I prefer a broad definition, and believe that an organisation’s go to market model ought to embrace all the elements that enable them to identify, engage with, persuade, and profitably satisfy a growing customer base.

From this perspective, a successful go-to-market model needs to go far beyond defining sales channels and establishing pricing policies – it has to capture the essence of how a company chooses to do business, and help to align the entire organisation behind this.

12 Key Questions

With that in mind, I’d like to share 12 key questions that I have found very useful in encouraging clients to think though some of the most important elements of their go-to-market model. I hope that you might find them similarly helpful:

  1. What are the common characteristics of your most valuable customers and prospects?
  2. What are the most significant issues you enable your prospects to address?
  3. What are the common trends and trigger events that might cause your prospects to start searching for solutions?
  4. How and why do your prospects choose to buy, and what are the key stages in their decision making process?
  5. What terms would your prospects use to describe what they are looking for when they search for solutions?
  6. What are your prospect’s most significant alternative options for solving their identified issues?
  7. What key business benefits will your prospects enjoy as a result of implementing a solution to the issue they have identified?
  8. What unique advantage does your solution offer over other options available to your prospect?
  9. What are the most effective ways of connecting with your most valuable prospects and generating qualified sales opportunities?
  10. How do you intend to systematically convert qualified sales opportunities into customers?
  11. Which people, and which organisations, are most influential in shaping your prospect’s thinking – and influencing their buying behaviour?
  12. What are the key measures, metrics and goals you are going to use to measure the success of your go-to-market model?

There’s a logical sequence to these questions: without a shared understanding of what an ideal customer looks like, and without anticipating the issues that will cause them to act, it’s hard to establish a repeatable, scalable and predictable sales and marketing machine.

Download Our Latest Guide

If you’d like to learn more, I encourage you to read our latest guide to building an effective go-to-market model, which expands on each of 12 questions – you can download a copy here.

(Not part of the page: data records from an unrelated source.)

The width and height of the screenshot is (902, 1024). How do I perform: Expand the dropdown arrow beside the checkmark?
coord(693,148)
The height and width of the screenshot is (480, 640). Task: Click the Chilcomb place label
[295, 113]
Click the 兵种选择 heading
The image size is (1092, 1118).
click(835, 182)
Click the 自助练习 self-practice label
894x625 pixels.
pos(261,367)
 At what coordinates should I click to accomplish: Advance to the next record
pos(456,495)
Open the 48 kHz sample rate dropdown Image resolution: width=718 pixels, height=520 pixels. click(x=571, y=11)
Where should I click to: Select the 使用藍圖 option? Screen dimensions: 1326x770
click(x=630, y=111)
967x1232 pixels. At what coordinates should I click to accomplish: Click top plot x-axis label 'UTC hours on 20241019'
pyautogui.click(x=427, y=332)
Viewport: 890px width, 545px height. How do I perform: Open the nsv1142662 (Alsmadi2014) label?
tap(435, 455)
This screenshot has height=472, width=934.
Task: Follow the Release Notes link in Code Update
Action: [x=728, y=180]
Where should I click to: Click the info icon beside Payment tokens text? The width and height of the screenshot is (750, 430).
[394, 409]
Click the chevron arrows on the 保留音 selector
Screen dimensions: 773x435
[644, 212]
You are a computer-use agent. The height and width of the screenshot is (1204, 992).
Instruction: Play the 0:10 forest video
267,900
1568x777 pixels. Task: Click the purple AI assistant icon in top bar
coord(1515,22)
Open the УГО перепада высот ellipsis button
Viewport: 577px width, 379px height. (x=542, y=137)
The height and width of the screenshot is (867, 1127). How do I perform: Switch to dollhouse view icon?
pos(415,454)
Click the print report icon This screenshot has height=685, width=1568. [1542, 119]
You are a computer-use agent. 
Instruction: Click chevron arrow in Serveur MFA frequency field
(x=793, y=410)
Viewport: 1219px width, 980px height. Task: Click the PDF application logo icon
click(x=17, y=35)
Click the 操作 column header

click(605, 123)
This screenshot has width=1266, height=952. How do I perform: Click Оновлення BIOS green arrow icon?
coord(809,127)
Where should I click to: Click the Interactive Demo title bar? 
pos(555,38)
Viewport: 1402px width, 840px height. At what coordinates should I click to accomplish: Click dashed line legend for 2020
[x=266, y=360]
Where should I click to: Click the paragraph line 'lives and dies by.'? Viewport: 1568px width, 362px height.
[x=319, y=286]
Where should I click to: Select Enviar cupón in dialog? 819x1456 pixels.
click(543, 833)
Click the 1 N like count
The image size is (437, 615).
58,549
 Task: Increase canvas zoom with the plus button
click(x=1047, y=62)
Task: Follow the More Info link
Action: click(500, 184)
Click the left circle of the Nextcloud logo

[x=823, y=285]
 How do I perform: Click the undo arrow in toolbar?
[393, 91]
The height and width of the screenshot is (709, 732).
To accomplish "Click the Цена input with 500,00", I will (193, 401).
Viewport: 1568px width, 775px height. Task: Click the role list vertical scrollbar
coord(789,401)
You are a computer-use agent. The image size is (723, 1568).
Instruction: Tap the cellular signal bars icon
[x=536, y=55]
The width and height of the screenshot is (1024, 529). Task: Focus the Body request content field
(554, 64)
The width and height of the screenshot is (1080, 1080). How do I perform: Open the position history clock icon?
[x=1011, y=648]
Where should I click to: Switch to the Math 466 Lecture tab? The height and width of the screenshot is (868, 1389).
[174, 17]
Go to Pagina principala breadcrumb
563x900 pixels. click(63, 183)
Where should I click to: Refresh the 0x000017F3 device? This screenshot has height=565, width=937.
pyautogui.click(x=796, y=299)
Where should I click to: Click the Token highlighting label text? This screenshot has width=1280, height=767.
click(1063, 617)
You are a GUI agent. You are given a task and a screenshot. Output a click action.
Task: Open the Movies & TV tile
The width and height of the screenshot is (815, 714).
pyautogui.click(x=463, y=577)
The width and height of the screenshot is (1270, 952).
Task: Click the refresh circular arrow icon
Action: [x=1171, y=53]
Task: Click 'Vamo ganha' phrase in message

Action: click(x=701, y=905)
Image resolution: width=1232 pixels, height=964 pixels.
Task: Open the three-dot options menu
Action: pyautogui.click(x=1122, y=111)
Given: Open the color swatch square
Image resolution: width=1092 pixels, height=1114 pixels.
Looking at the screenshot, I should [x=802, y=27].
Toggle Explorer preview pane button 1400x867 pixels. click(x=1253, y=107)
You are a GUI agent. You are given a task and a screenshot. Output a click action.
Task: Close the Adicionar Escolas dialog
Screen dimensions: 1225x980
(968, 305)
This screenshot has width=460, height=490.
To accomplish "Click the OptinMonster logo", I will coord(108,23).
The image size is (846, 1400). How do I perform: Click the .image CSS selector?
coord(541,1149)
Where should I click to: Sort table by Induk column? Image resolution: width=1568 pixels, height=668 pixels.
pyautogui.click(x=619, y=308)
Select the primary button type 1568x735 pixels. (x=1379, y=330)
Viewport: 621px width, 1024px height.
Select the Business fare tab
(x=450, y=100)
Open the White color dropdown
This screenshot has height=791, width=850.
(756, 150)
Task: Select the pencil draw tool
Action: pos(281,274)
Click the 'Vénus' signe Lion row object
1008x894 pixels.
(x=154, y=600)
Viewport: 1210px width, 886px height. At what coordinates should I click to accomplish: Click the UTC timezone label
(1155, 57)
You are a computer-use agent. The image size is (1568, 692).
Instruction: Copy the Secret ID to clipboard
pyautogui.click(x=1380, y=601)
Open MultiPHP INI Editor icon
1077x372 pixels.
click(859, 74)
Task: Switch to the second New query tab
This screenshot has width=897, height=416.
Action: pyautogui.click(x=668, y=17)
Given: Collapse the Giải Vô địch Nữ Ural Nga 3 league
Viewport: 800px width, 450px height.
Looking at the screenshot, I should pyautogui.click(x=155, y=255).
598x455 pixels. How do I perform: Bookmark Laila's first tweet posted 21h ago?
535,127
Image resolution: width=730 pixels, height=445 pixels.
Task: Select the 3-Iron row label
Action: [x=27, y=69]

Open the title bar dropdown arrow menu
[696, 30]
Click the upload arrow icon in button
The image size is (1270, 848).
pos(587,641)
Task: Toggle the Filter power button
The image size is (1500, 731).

Republished with author's permission from original post.

Bob Apollo
Bob Apollo is the CEO of UK-based Inflexion-Point Strategy Partners, the B2B sales performance improvement specialists. Following a varied corporate career, Bob now works with a rapidly expanding client base of B2B-focused growth-phase technology companies, helping them to implement systematic sales processes that drive predictable revenue growth.

2 COMMENTS

  1. Bob: this is a great list of questions. Still, I searched for the word ‘strategy’ among them, and I think there is room for opportunity . . . By understanding and connecting with a prospect’s strategic need, a vendor’s solution has staying power. By contrast, many salespeople stay in the “pain point” weeds, which are often ephemeral, at best.

    Strategic needs are more enduring, and projects are less likely to become “unplugged,” or lost to no decision.

    You started on that idea with question #8, “What unique advantage does your solution offer over other options available to your prospect?”, but it went in a different direction.

    I suggest adding, “What strategic advantage or capabilities does your solution offer/provide to your prospect? Is your product/service mission-critical in order for them to achieve their business objectives? More important, does your prospect agree with that assessment right now? ” to round out the list.

    This requires putting “pain–feature/capabilities–benefit” aside for the moment, and thinking about consequences and impact to the prospect’s strategic goals. It’s longer-term, more abstract, and harder to uncover the information, but from a sales perspective, connecting to a prospect’s strategic needs are way more solid than addressing operational need alone.

  2. Great point, Andrew. When I work with clients I try and dissect needs and classify them according to their impact on a prospect’s buying decisions.

    In short, I believe interesting needs can get you considered. Important needs can get you evaluated, but only business-critical/strategic needs are likely to get you bought.

    That doesn’t mean that marketing to interesting or important needs is a bad idea; just that you need to either connect those needs to something that is business critical or recognise that your chances of winning are slim.

    To your other point, I think that sales people would do well to explore the consequences of inaction whenever they uncover a pain. They need to understand how that pain relates to a business-critical goal, who else is affected if it isn’t resolved, and what would happen if the issue isn’t addressed.

    All to often, the answer to the latter is “the business would carry on pretty much as today” – and that probably isn’t the answer the sales person should be looking for.